Establishing rapport, trust & credibility

What would you like to see improved?
What kind of challenges are you facing?
What’s the most important priority to you with this? Why?
What other issues are important to you?
How do you measure that?

Information gathering

What prompted you/ your company to look into this?
What are your expectations/ requirements for this product/ service?
How do you see this happening?
What is it that you’d like to see accomplished?
With whom have you had success in the past?
With whom have you had difficulties in the past?
Can you help me understand that a little better?
How does that process work now?
What challenges does that process create?
What challenges has that created in the past?
What are the best things about that process?
What other items should we discuss?

Moving further in the Sales process

What do you see as the next step?
What is your timeline for buying/ purchasing this type of service/ product?
What other information would it be useful for us to know before moving forward?
What budget has been established for this?
What are your thoughts?
Who else is involved in this decision?

How To: Use Questions Well

ASKING QUESTIONS . . .

In your job managing and interacting with people, it is important that you get good information. Using questioning techniques well will get you what you want and keep relationships intact.

  •  Focus on the relevant facts
  • For more information, ask open-ended questions
  • Ask closed-ended questions to get additional details
  • Show interest to promote additional conversation
  • End the conversation

 Questions can be productive or draining. They can make people feel comfortable opening up and build trust, or cause them to become defensive.

Think about the following questions:

Why are you behind schedule?

What’s the problem with this project?

Why are you slower than the others?

What’s your problem?

Why did you do that?

Who made that decision?

 Guidelines:

Avoid using “Why? “ too much. It can sound critical or challenging.
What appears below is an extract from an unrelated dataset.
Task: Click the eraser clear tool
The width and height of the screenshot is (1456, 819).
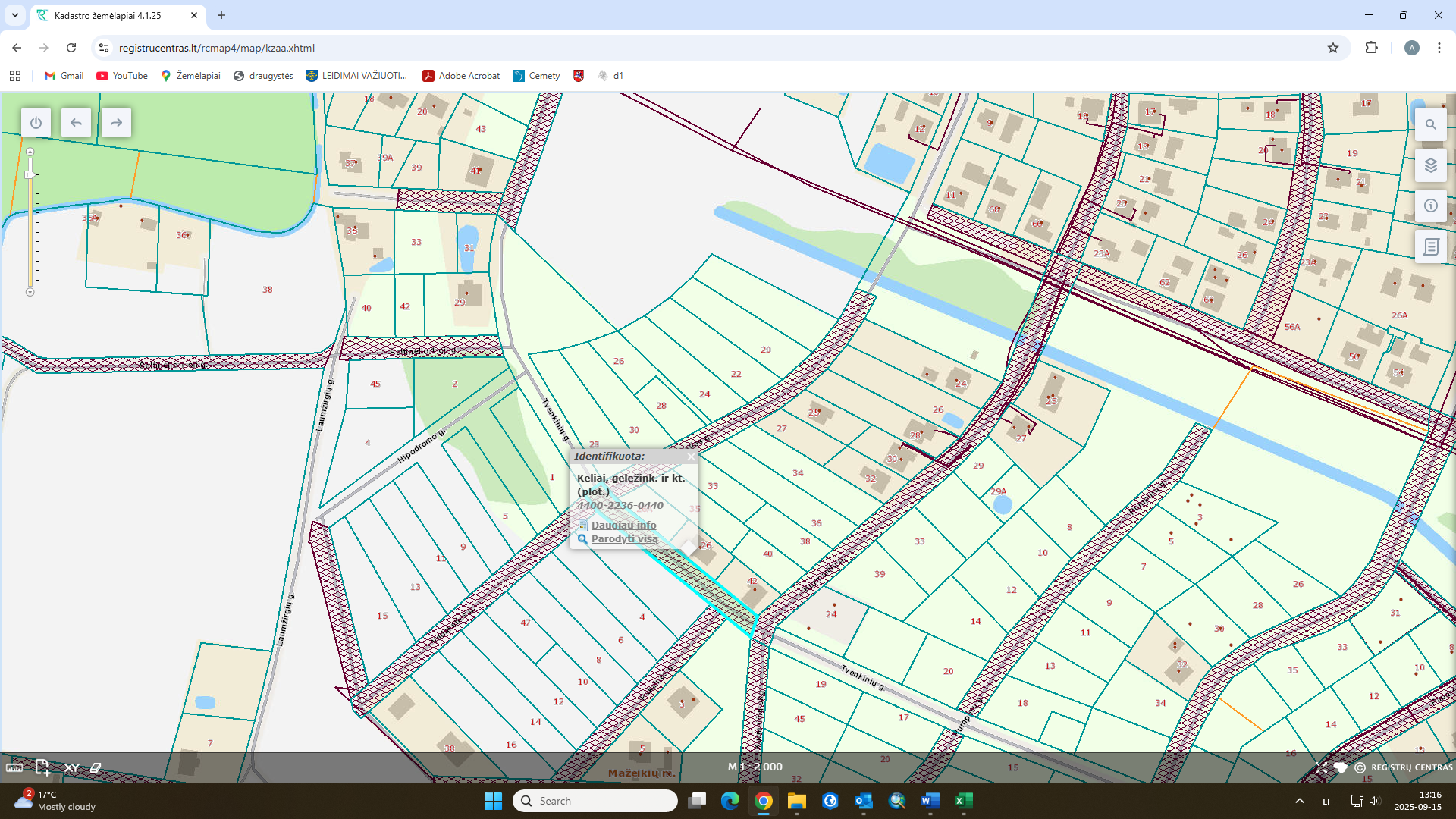Action: pos(96,767)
Ask “what” or “how”, rather than “why.”

 Place the focus on the person answering.

What is your opinion?

How do you feel about doing it this way?

 Start with broad questions and move to wider applications.

What are you most pleased about, personally, in learning that?

 Choose your timing, if possible.

 Go positive and effective

Examples of effective questions include:

What is already working?

What makes it work?

What is the objective?

What are the benefits of achieving this objective?

What can we do to move closer to our objectives?